Instructions for the task
Copy each line below holding "screenshot".

Available data
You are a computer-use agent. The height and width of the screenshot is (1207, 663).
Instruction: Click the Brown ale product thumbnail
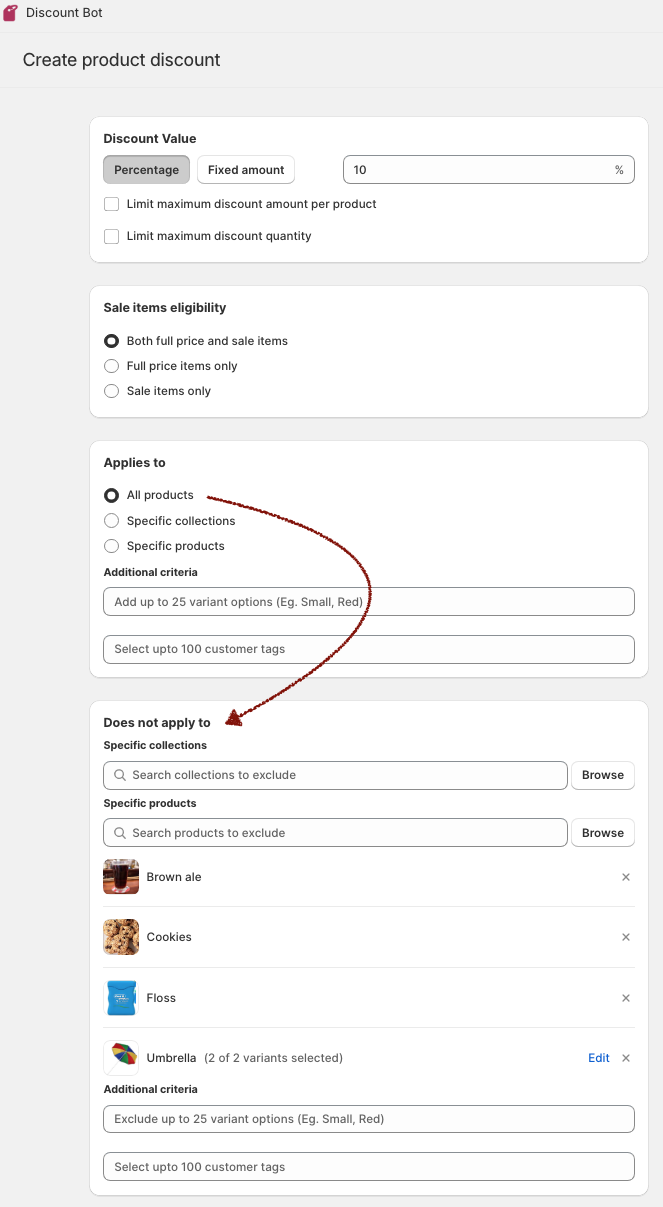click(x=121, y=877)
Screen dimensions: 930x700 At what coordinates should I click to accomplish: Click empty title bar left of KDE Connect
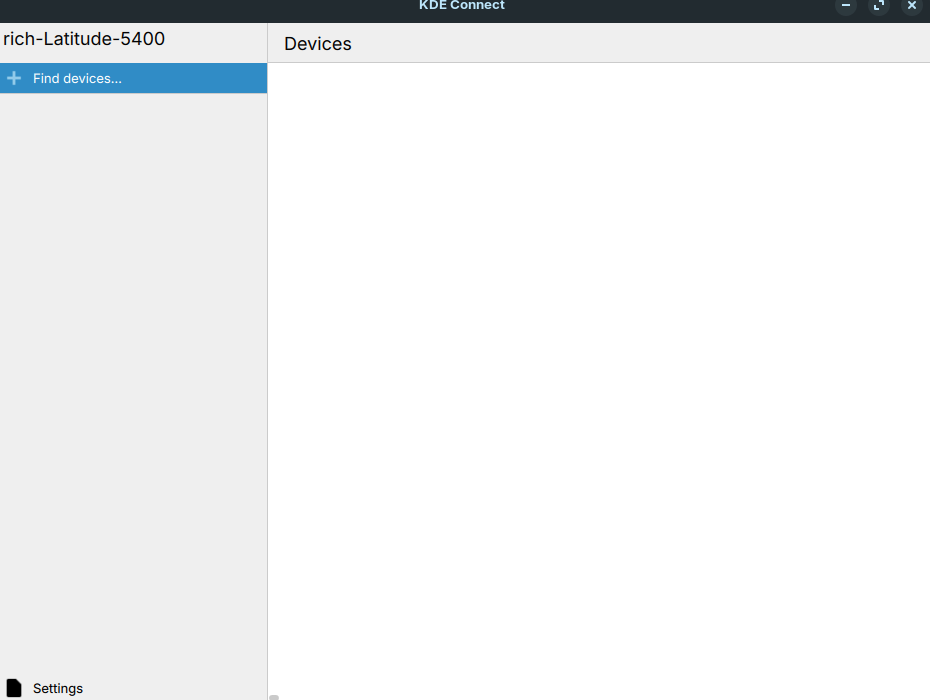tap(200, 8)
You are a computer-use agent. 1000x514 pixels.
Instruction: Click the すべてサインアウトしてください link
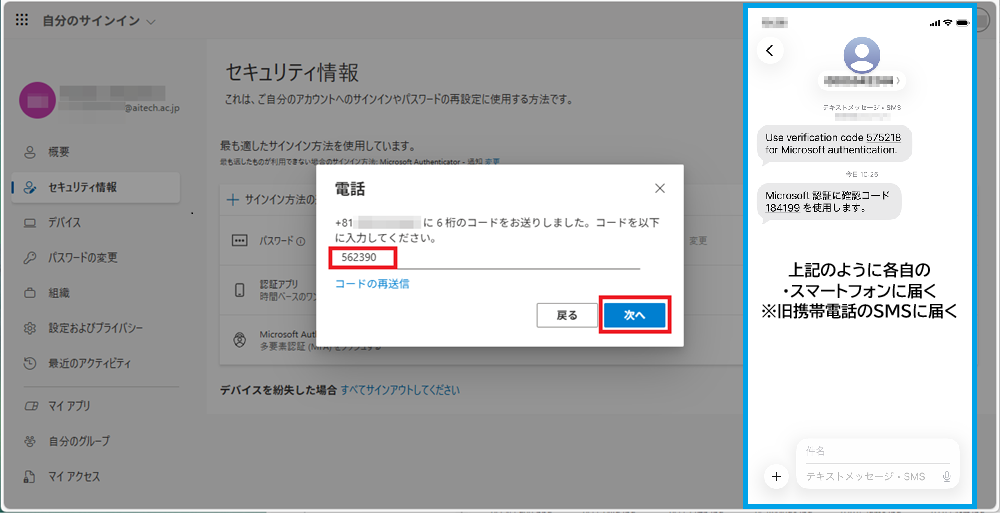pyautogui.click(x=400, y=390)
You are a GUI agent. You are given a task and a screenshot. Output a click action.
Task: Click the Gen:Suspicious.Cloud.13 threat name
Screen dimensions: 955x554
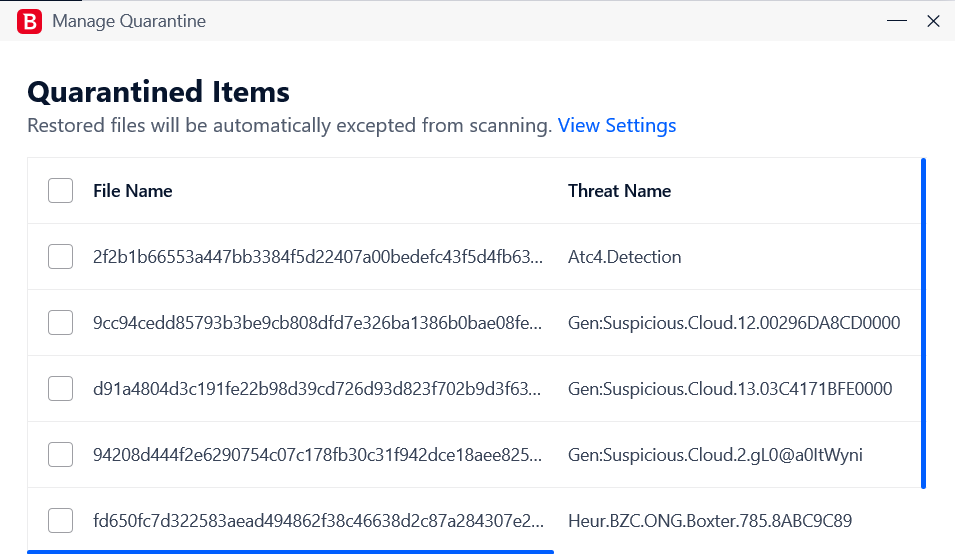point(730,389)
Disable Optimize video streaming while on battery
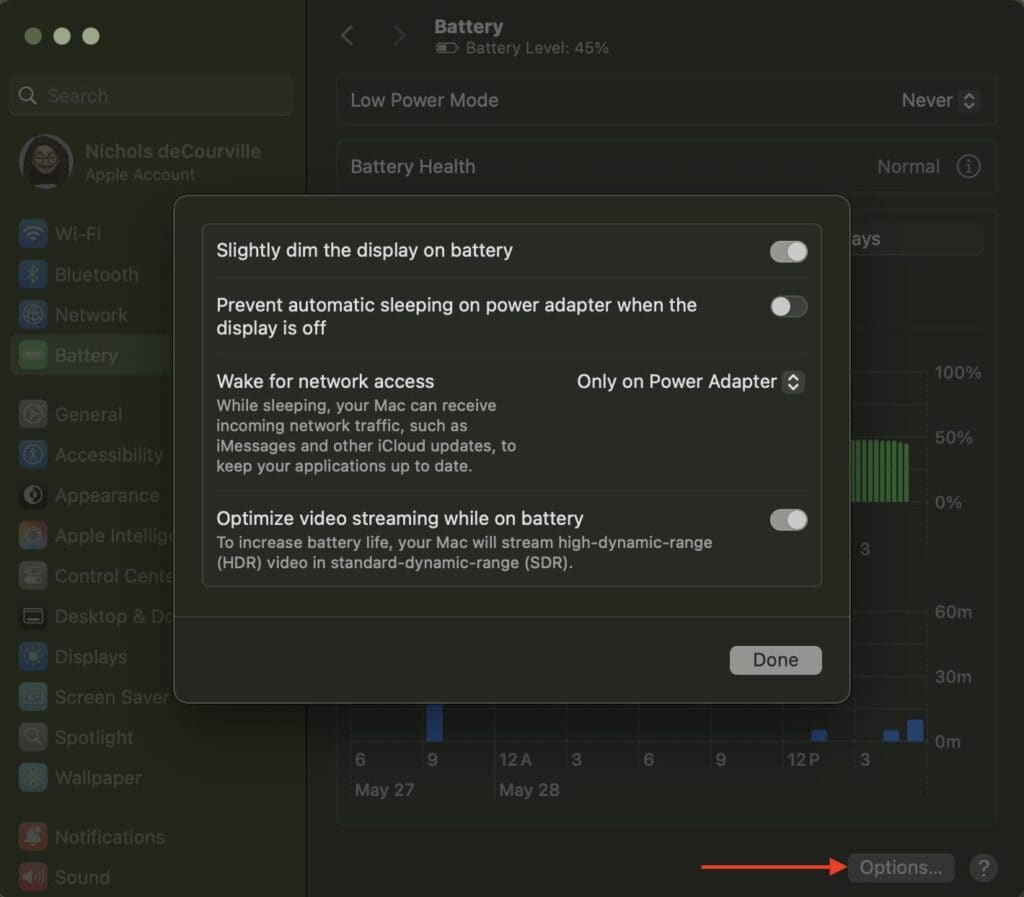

Answer area
You are a computer-use agent. The height and width of the screenshot is (1207, 663).
You are a GUI agent. You are given a task and a screenshot. Output a click action.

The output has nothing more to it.